◆ WHAT TO DO
Where a line in the material below has the string "agent", please report it.

_ _ _

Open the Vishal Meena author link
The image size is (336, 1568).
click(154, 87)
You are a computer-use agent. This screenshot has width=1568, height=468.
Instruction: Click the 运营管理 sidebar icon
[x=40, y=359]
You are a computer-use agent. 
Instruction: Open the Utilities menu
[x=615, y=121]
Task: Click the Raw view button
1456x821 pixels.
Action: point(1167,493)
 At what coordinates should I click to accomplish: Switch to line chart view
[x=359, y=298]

_ _ _

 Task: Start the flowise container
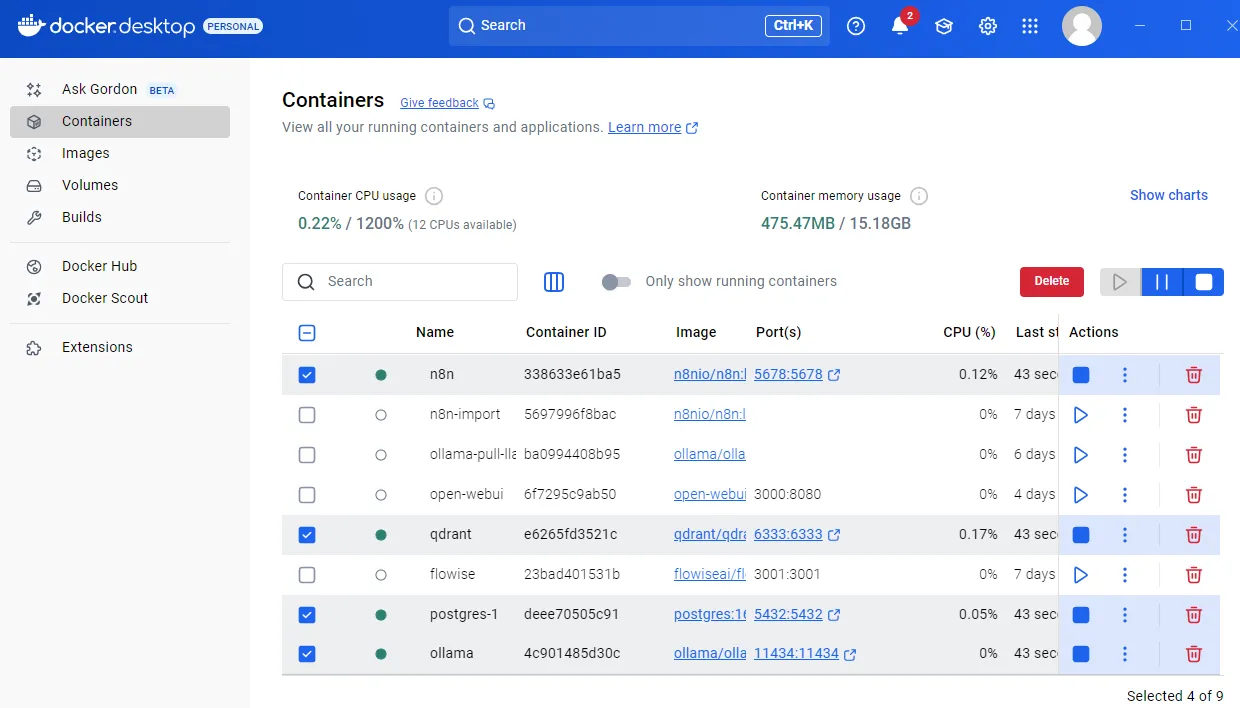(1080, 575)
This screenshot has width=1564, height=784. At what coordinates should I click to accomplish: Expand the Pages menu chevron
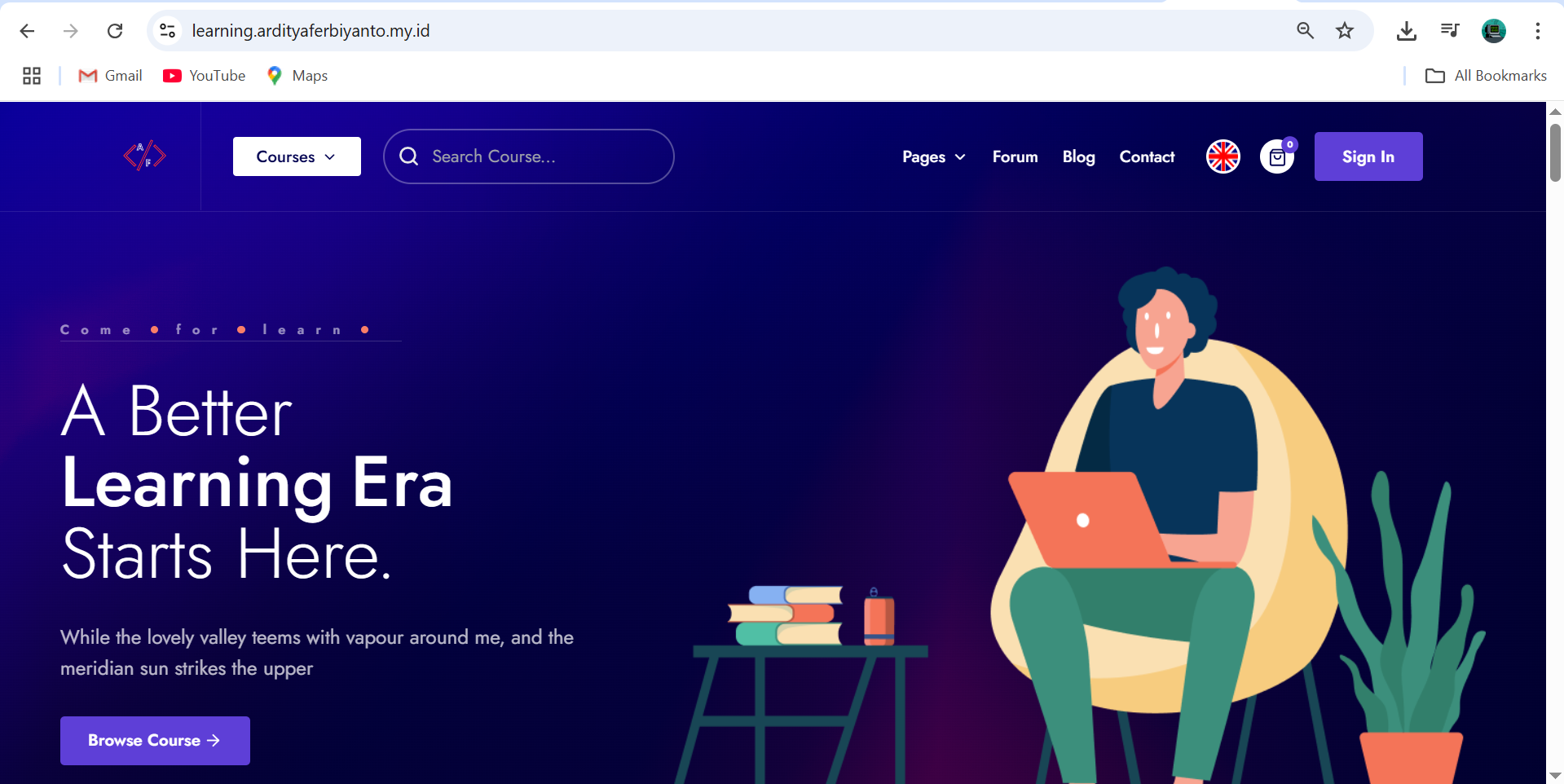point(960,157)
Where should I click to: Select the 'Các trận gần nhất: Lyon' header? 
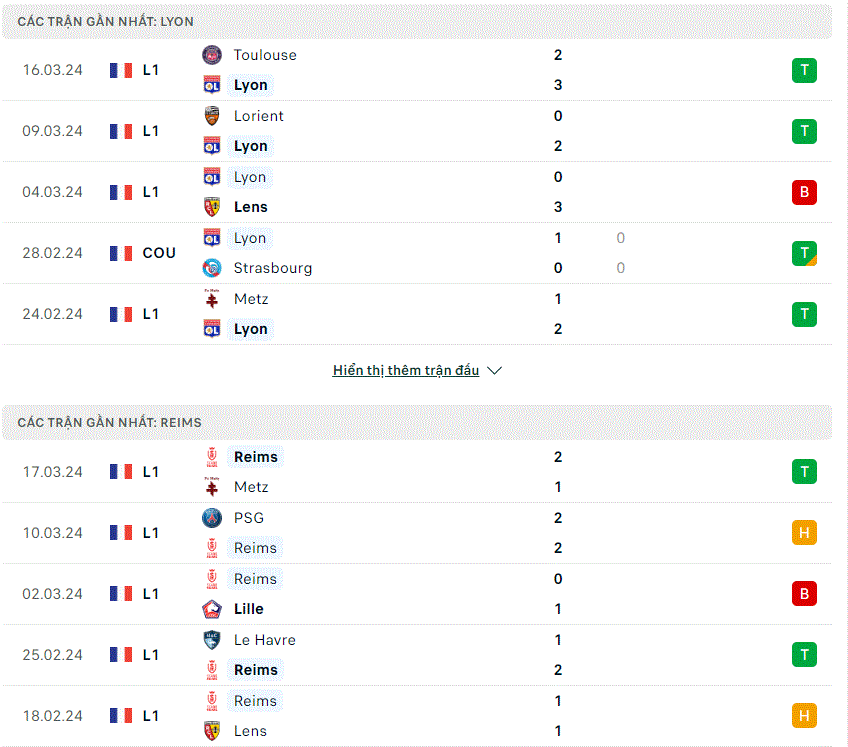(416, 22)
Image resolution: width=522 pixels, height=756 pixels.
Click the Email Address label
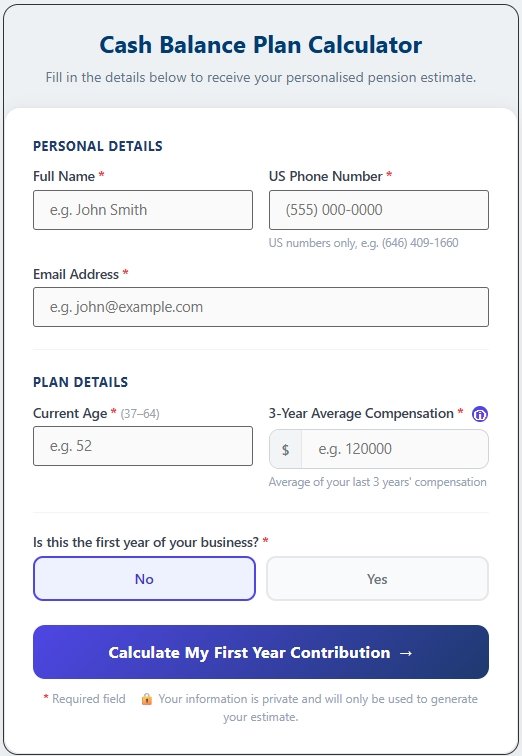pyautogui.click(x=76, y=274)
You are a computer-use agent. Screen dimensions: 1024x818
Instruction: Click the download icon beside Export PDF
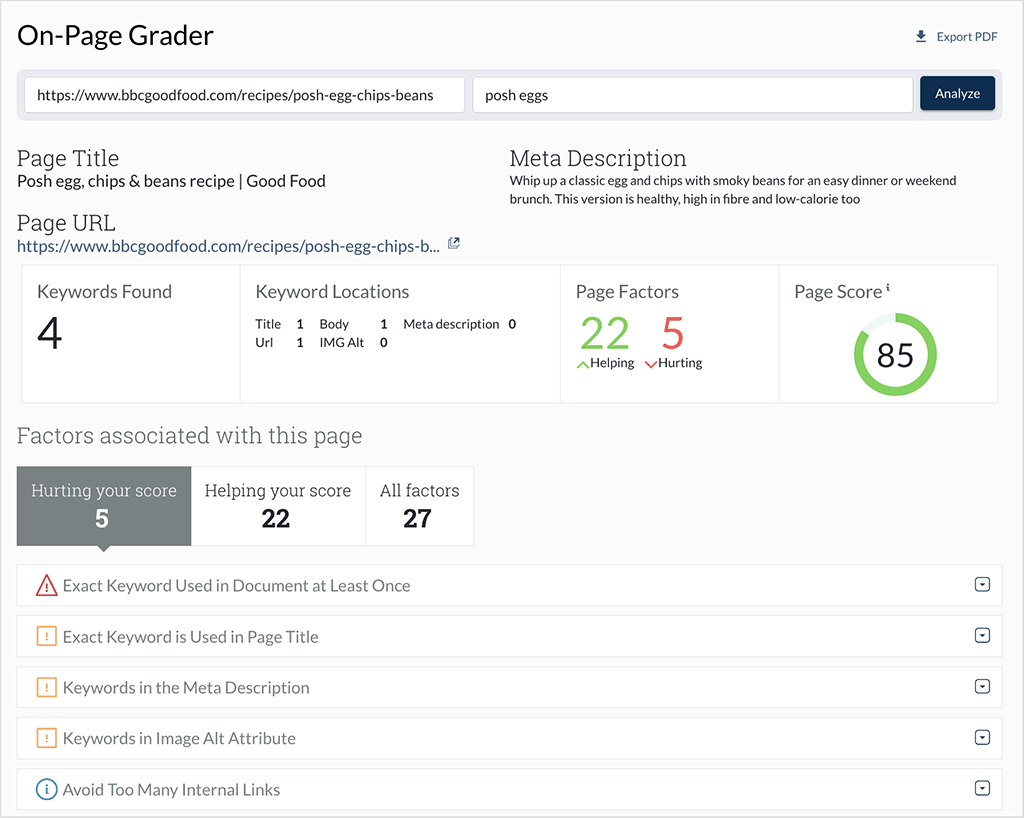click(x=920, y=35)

_ _ _

◆ RESPONSE TO THIS EXERCISE
You are a computer-use agent. This screenshot has width=1568, height=468.
You are a computer-use agent. 
You are a computer-use agent. Screen dimensions: 1024x818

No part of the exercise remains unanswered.